- _ESTRATTO DEL DOCUMENTO_
-=-=-=-=-

Un'ultima osservazione su questo punto (mi rendo conto che forse non sto rispondendo affatto alle sue osservazioni, ma ne aggiungo di mie un po' a ruota libera...): il rapporto tra complessità e semplificazione è un po' analogo al rapporto tra l'intellettuale e le masse: le folle non sono influenzabili dai ragionamenti, ma soltanto da grossolane associazioni di idee: le leggi della logica razionale non hanno alcun effetto su di esse (si leggano le pagine molto attuali ancora di Gustave Le Bon).

Dobbiamo dunque rimpiangere che la ragione non guidi le folle? Direi di no: non siamo affatto sicuri che la razionalità sarebbe riuscita a trascinare l'umanità verso la via della civiltà con l'ardore e la baldanza suggeriti dalle chimere irrazionali: figlie dell'inconscio che ci guida, tali chimere erano probabilmente necessarie.

In un'epoca che vorrebbe impostare l'agire secondo i principi del pensiero scientifico e ha paura della quota irredimibile di irrazionalità che si annida negli umani (e che, come lei giustamente osserva, oggi si rivela sempre più manifesta), ogni giorno le vicende del mondo dimostrano che la vita è più ampia e complessa dei modelli razionali che vorremmo sostituirle, nel bene e nel male.

-=-=-=-=-

- _DATI MOSTRATI_
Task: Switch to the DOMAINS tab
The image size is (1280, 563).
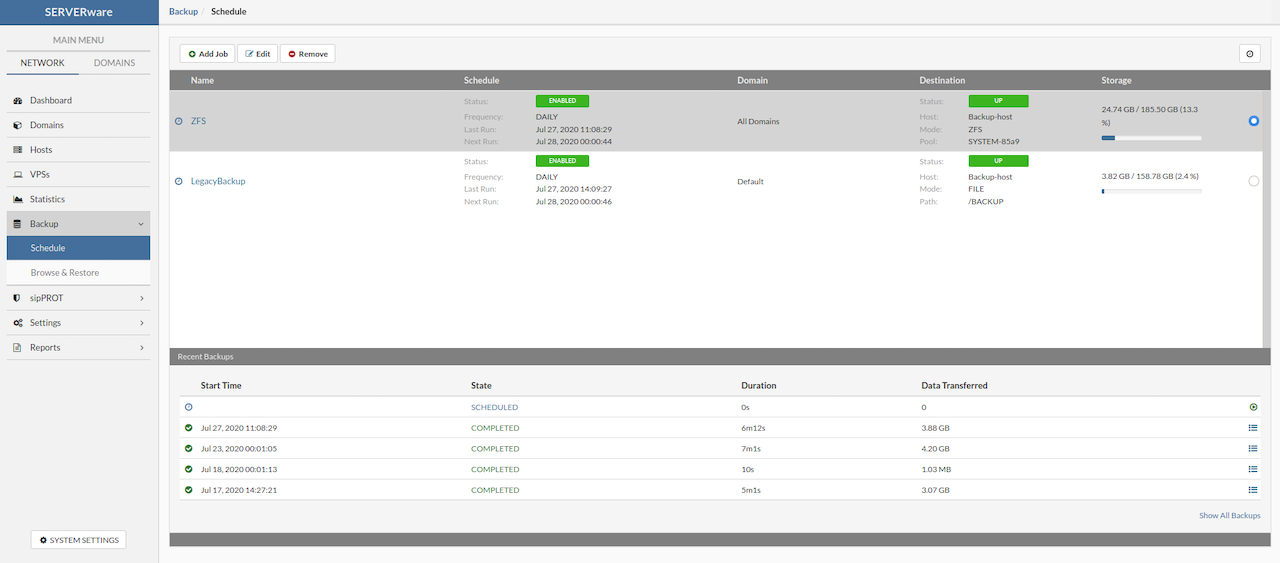Action: [114, 63]
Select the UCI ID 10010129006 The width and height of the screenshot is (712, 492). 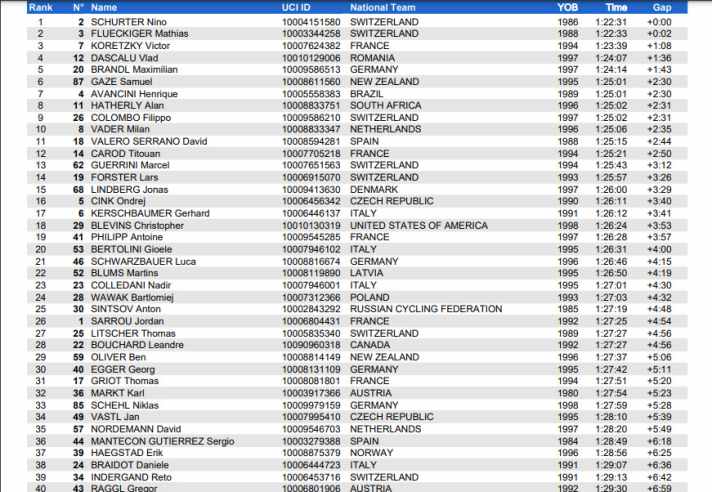point(311,57)
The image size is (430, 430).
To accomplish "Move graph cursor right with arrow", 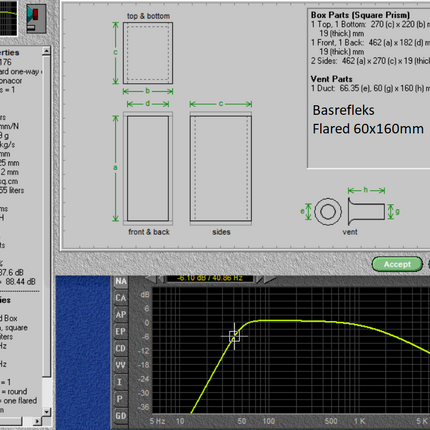I will coord(270,279).
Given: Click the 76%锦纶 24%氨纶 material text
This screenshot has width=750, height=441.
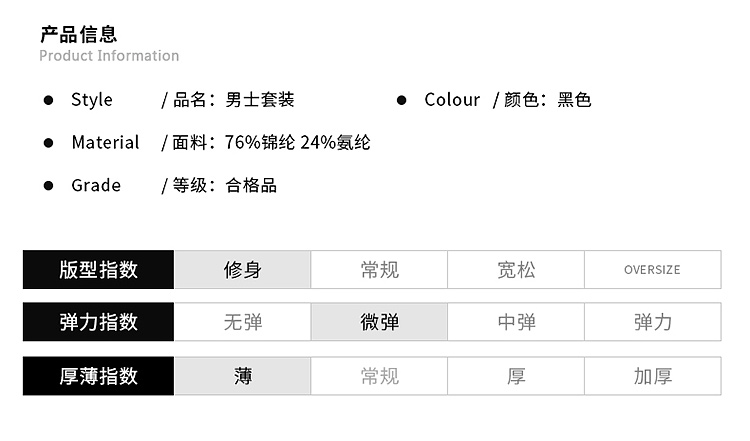Looking at the screenshot, I should pos(298,143).
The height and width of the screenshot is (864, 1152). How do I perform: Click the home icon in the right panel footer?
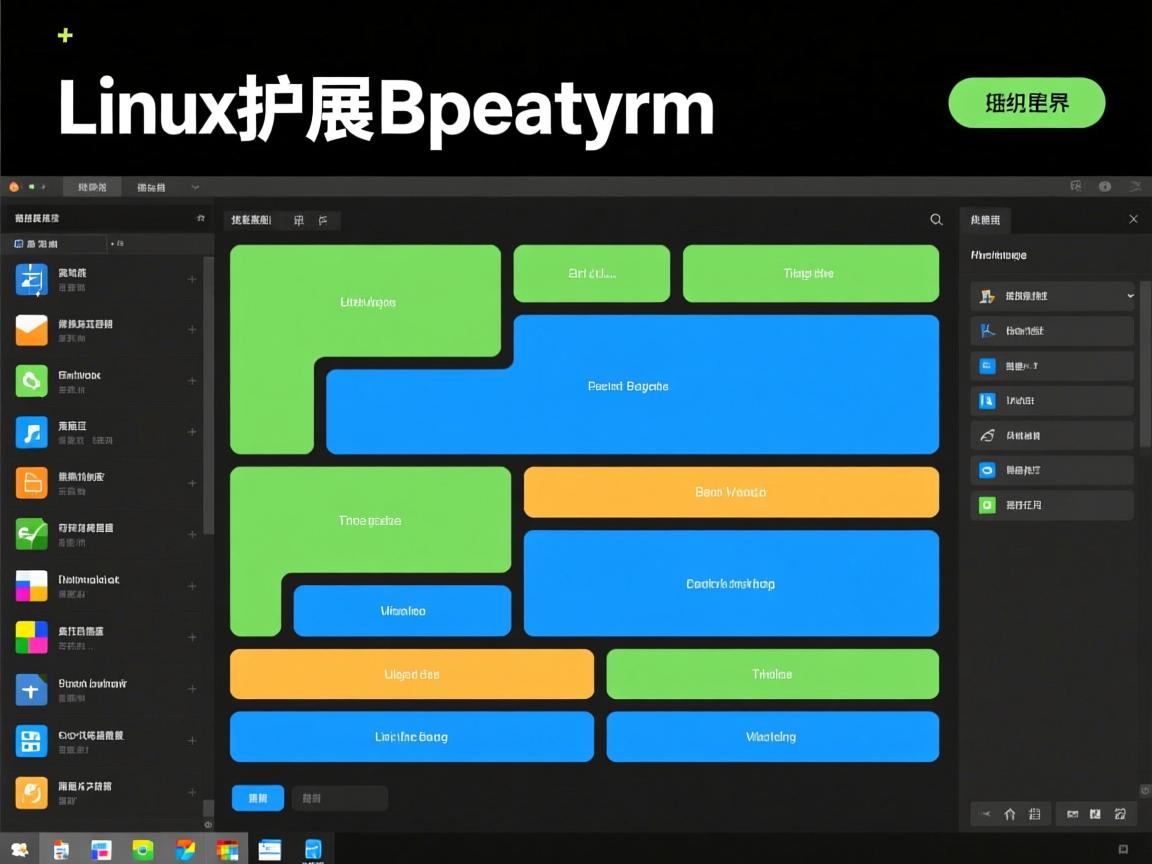pyautogui.click(x=1010, y=814)
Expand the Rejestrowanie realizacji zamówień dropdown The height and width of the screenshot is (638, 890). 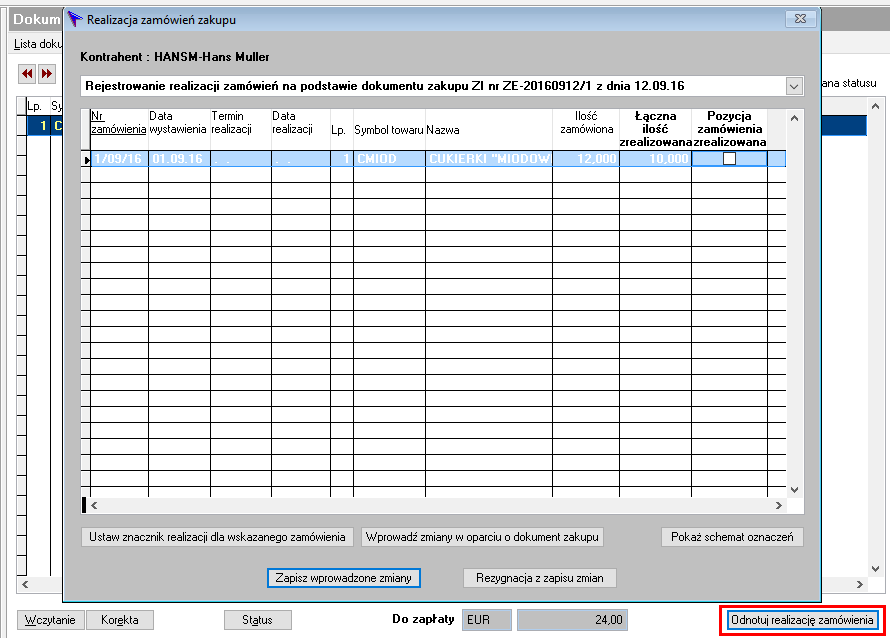[794, 86]
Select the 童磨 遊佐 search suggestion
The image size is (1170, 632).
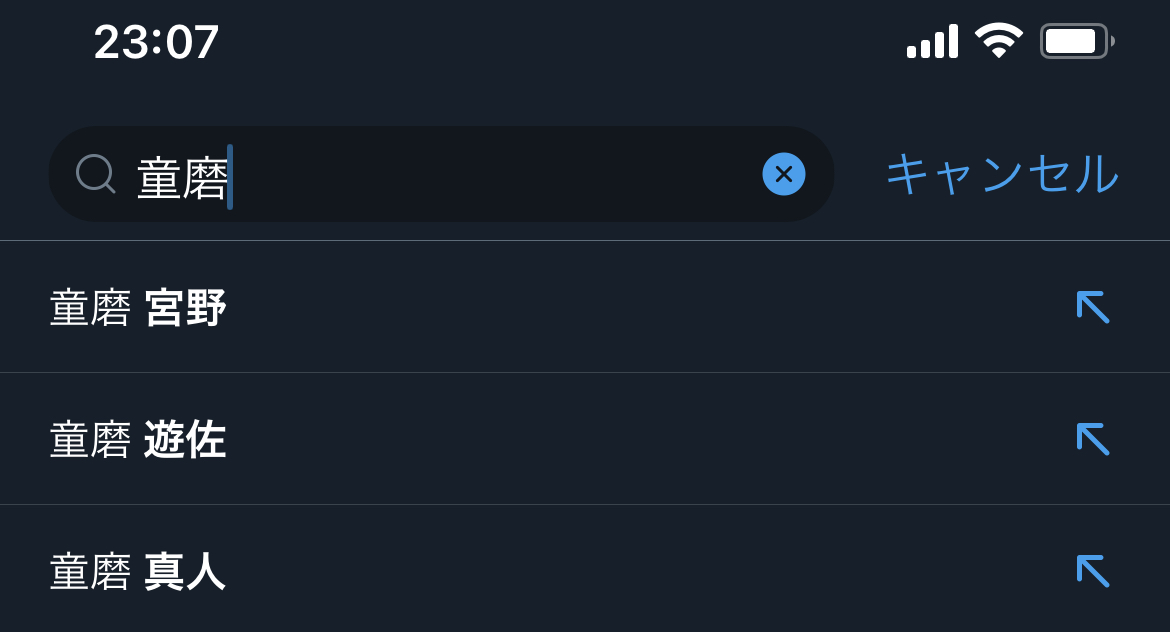pyautogui.click(x=500, y=440)
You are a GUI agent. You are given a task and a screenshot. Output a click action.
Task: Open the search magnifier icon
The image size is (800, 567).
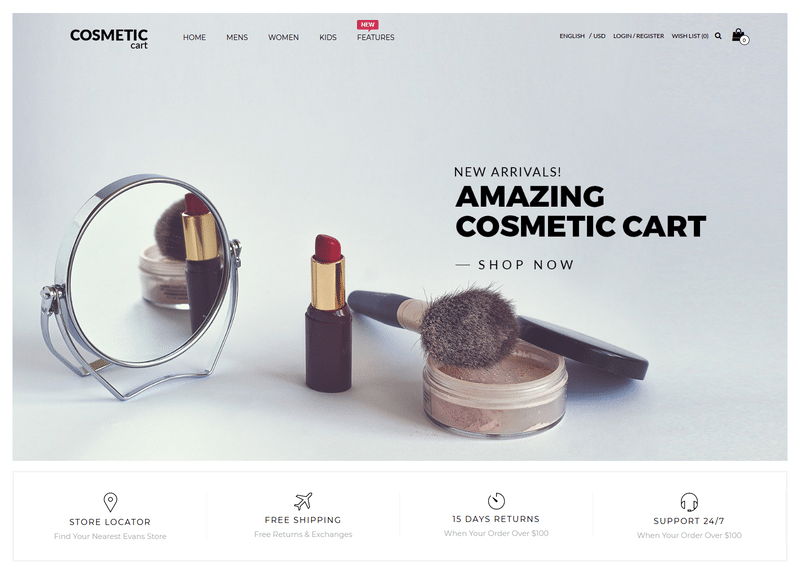[x=718, y=36]
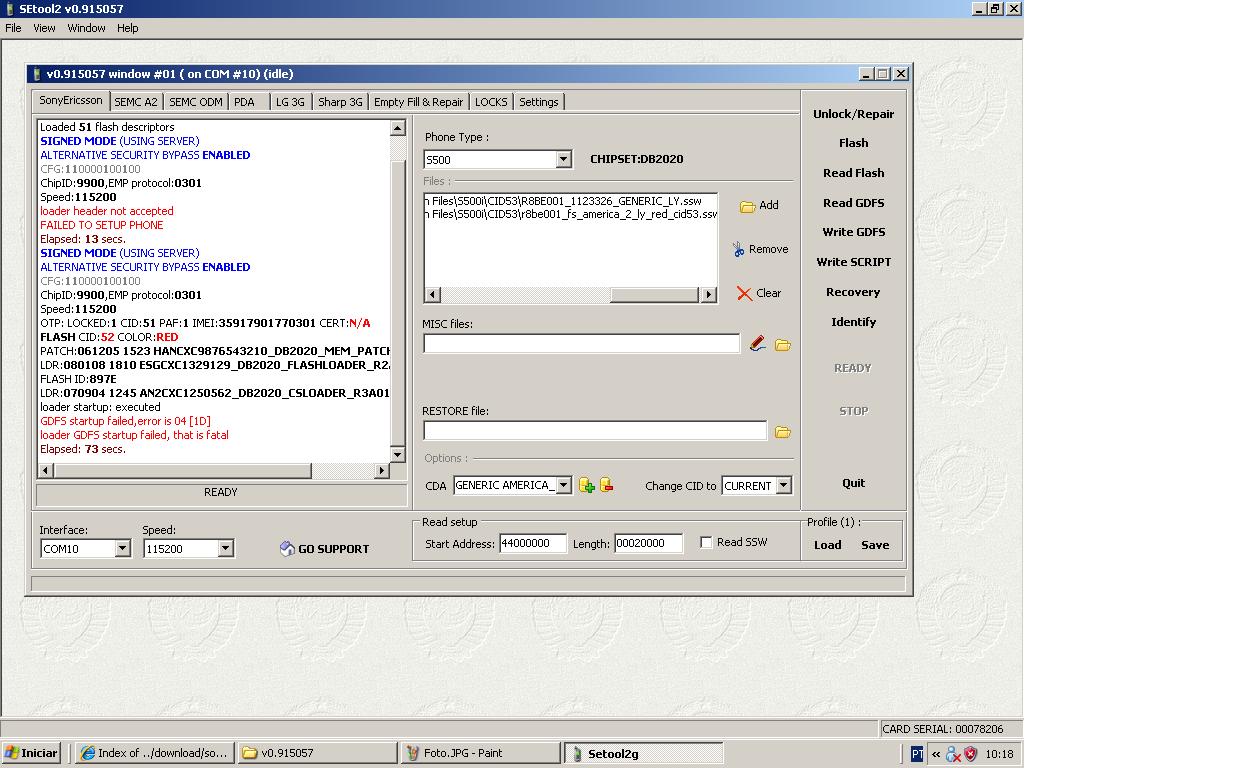This screenshot has height=768, width=1241.
Task: Click the Add files folder icon
Action: pyautogui.click(x=747, y=206)
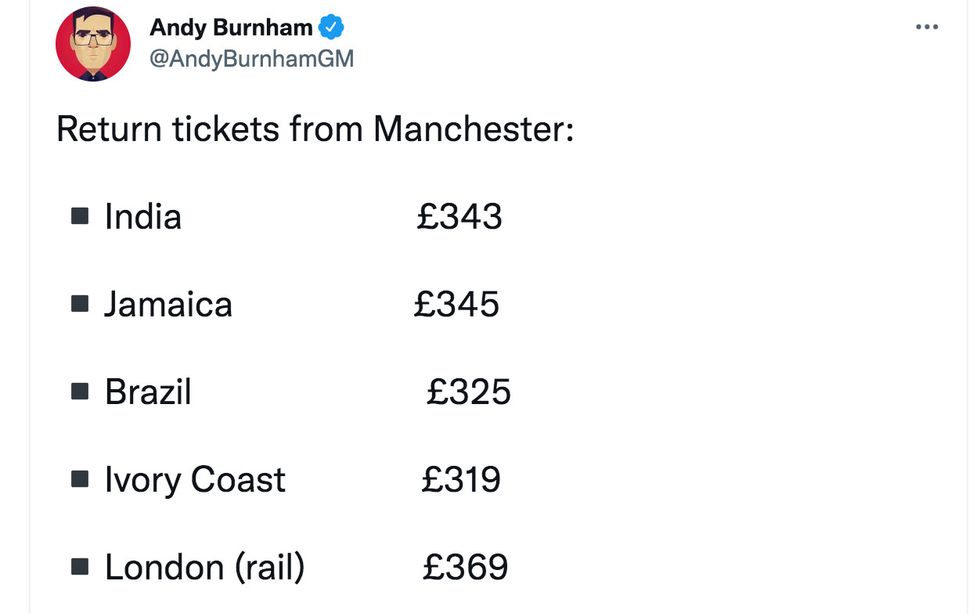Click the square bullet beside Jamaica
The image size is (980, 614).
tap(80, 304)
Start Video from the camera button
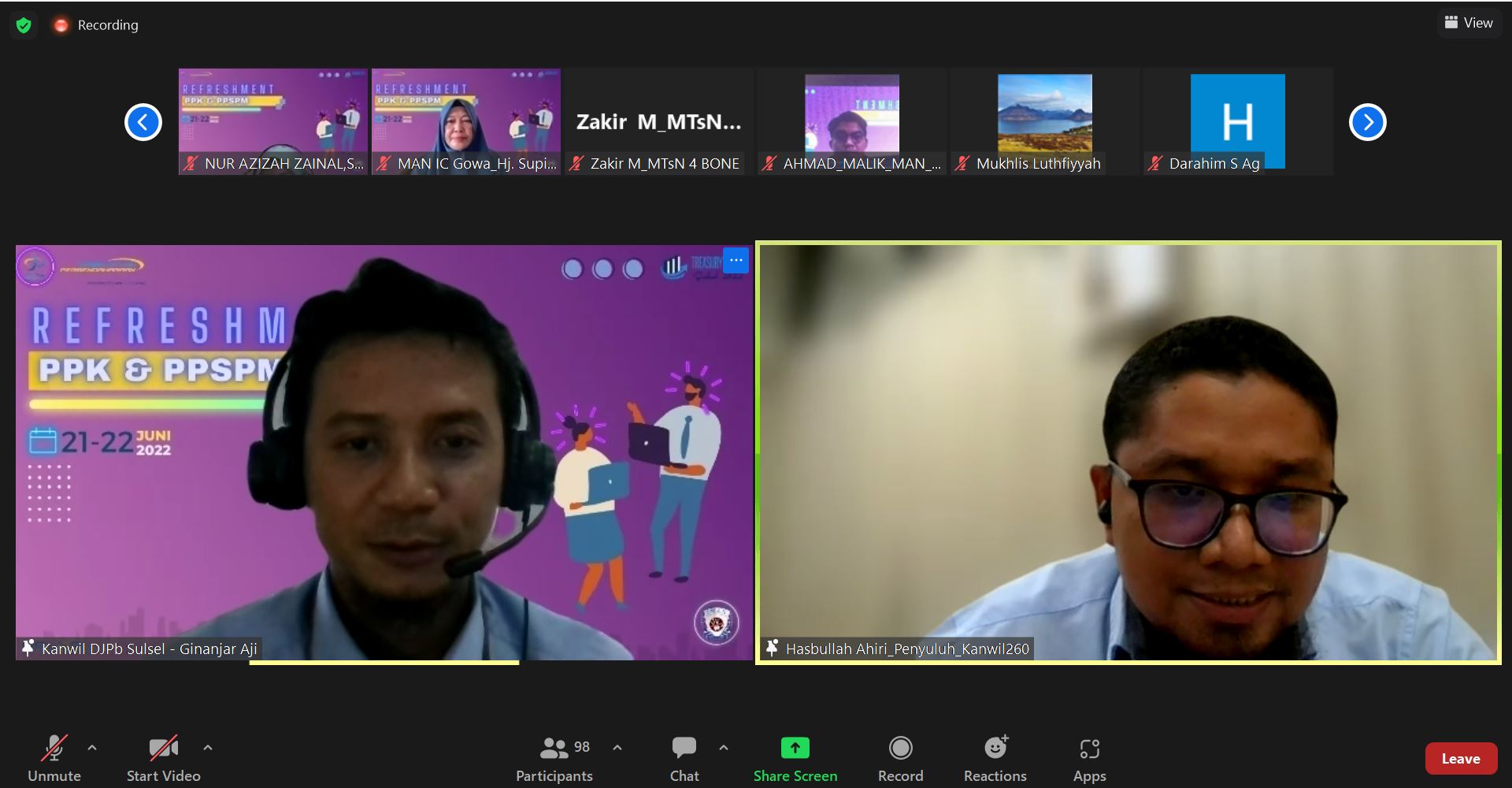This screenshot has height=788, width=1512. click(163, 757)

-=-=-=-=-

- _COSA FARE_
Riporta, senza cambiare nulla, il passo dell'estratto del documento che comincia con le parole che contengono "Dobbiamo dunque rimpiangere" e finisce con "erano probabilmente necessarie.".

- _RISULTATO_
Dobbiamo dunque rimpiangere che la ragione non guidi le folle? Direi di no: non siamo affatto sicuri che la razionalità sarebbe riuscita a trascinare l'umanità verso la via della civiltà con l'ardore e la baldanza suggeriti dalle chimere irrazionali: figlie dell'inconscio che ci guida, tali chimere erano probabilmente necessarie.